Australian physician and pathologist (1882–1956)

Mary Boyd Burfitt Williams (9 November 1882 – 30 November 1956) was an Australian pathologist and physician. She was the first pathologist at Lewisham Hospital in Sydney and later a physician in Macquarie Street.

== Early life and education ==
Mary Boyd Burfitt was born on 9 November 1882, daughter of Annie (née Fitzmaurice) and auctioneer and historian Charles Trimby Burfitt. She was one of seven children, of whom two brothers became doctors and the third a solicitor. She was educated at Rosebank College in Five Dock, matriculating in 1902. She completed a BA and BSc at the University of Sydney, before graduating with first class honours in Bachelor of Medicine in 1909 and a Master of Surgery from the same university in 1910. As part of her degree she studied pathology and, with fellow student Elsie Dalyell, wrote a paper which was presented at a medical conference in Victoria.

== Career ==
Williams and Dalyell found employment at the Royal Prince Alfred Hospital (RPAH) in 1910. She was working as a pathologist at RPAH in 1912, being the first female senior resident there, and at Lewisham Hospital in 1914. Despite some resistance, she was appointed residency status at Crown Street Women's Hospital where she gained experience in obstetrics. She opened a general practice in Glebe in 1912 until 1924 when she moved into rooms in Macquarie Street. She maintained the role of honorary physician at Lewisham Hospital until 1938.

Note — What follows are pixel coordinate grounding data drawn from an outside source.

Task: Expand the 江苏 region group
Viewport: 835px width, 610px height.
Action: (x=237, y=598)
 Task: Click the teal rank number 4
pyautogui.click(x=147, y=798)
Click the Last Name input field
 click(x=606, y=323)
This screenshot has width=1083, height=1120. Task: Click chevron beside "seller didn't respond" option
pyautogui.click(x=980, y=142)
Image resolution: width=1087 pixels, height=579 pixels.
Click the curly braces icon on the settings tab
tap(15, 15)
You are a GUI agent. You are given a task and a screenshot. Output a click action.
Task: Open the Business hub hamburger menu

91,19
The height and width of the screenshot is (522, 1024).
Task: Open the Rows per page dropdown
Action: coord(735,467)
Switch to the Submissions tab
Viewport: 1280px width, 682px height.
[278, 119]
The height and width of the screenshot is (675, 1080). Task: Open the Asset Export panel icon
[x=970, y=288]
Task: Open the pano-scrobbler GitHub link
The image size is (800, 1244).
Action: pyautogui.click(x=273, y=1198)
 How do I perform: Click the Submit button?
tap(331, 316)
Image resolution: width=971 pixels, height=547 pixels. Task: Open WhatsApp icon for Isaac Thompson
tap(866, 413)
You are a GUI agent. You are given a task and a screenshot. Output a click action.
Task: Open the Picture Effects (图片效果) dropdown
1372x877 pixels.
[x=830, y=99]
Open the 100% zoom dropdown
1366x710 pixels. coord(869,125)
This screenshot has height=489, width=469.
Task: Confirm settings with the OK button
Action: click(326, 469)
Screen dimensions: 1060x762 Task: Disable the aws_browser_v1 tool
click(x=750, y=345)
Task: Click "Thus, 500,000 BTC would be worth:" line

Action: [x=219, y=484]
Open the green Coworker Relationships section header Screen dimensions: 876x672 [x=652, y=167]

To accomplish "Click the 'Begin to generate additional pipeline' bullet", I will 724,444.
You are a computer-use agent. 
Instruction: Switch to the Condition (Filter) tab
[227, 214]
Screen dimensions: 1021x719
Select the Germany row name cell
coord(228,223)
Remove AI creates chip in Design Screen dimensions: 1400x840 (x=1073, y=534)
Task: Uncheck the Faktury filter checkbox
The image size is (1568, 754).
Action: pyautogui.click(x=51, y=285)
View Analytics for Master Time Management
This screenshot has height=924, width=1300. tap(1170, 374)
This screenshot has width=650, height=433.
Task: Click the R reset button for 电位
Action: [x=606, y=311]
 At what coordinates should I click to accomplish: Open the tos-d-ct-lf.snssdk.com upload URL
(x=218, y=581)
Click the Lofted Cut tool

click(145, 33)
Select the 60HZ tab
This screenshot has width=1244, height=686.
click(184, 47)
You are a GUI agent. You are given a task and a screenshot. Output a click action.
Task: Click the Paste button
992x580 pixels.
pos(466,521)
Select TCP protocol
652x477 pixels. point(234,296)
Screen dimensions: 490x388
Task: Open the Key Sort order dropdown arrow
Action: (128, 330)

Williams was elected president of the University Catholic Women's Society in 1924, a year after it was inaugurated. She was an active member of the movement which led to the establishment of Sancta Sophia College, a residential college for Roman Catholic women at the University of Sydney in 1929. She sat on the Council of the college from its inception through to 1953.

== Personal ==
Williams married fellow doctor Grosvenor Williams on 19 January 1921 at St James' Church in Glebe. Their three sons also became medical doctors and two were lecturers at the University of Sydney.

She died on 30 November 1956 at Bellevue Hill and is buried at Waverley Cemetery.